From the Wikipedia.
"Gadfly" is a term for people who upset the status quo by posing upsetting or novel questions, or just being an irritant.
The term "gadfly" was used by Plato in the Apology to describe Socrates' relationship of uncomfortable goad to the Athenian political scene, which he compared to a slow and dimwitted horse. The Bible also references the gadfly in terms of political influence; The Book of Jeremiah (46:20, Darby Bible) states "Egypt is a very fair heifer; the gad-fly cometh, it cometh from the north." The term has been used to describe many politicians and social commentators.
During his defense when on trial for his life, Socrates, according to Plato's writings, pointed out that dissent, like the tiny (relative to the size of a horse) gadfly, was easy to swat, but the cost to society of silencing individuals who were irritating could be very high. "If you kill a man like me, you will injure yourselves more than you will injure me," because his role was that of a gadfly, "to sting people and whip them into a fury, all in the service of truth."

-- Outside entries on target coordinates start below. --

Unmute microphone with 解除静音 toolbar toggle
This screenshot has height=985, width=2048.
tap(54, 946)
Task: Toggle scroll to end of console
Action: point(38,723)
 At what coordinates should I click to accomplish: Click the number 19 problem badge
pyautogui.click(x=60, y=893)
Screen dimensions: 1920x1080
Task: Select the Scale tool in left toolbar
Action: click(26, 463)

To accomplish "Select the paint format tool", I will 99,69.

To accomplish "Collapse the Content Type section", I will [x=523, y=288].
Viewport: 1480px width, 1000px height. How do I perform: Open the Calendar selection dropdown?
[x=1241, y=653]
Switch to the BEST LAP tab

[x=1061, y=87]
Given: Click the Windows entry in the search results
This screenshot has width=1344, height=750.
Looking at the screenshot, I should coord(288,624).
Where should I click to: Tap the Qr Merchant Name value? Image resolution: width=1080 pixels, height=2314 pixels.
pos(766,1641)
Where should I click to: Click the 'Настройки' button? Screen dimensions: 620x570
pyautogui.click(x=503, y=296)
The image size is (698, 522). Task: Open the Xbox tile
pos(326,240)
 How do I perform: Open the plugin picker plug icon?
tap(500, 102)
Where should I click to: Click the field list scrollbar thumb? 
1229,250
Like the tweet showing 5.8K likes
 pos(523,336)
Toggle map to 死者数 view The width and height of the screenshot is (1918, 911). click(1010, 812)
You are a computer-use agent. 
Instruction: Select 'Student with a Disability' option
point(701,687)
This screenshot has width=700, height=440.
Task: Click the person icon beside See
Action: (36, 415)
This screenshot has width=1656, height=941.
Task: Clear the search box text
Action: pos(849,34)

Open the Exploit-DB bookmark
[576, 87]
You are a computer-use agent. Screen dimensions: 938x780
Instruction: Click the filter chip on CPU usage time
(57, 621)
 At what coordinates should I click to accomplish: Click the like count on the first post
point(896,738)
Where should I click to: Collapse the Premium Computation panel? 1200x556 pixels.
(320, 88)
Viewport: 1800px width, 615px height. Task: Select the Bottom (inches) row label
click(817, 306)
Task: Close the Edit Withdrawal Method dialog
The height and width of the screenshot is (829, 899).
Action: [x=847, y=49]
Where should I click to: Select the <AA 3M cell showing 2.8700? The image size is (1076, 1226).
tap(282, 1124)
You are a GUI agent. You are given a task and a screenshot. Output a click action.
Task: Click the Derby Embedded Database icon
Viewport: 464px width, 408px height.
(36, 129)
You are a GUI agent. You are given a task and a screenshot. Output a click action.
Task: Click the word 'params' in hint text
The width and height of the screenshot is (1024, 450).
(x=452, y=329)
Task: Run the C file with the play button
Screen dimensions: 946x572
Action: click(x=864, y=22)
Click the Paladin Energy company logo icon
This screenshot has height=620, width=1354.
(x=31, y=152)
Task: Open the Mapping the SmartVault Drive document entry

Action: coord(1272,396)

In modern and local politics, gadfly is a term used to describe someone who persistently challenges people in positions of power, the status quo or a popular position. For example, Morris Kline wrote "There is a function for the gadfly who poses questions that many specialists would like to overlook. Polemics are healthy." The word may be uttered in a pejorative sense, while at the same time be accepted as a description of honourable work or civic duty.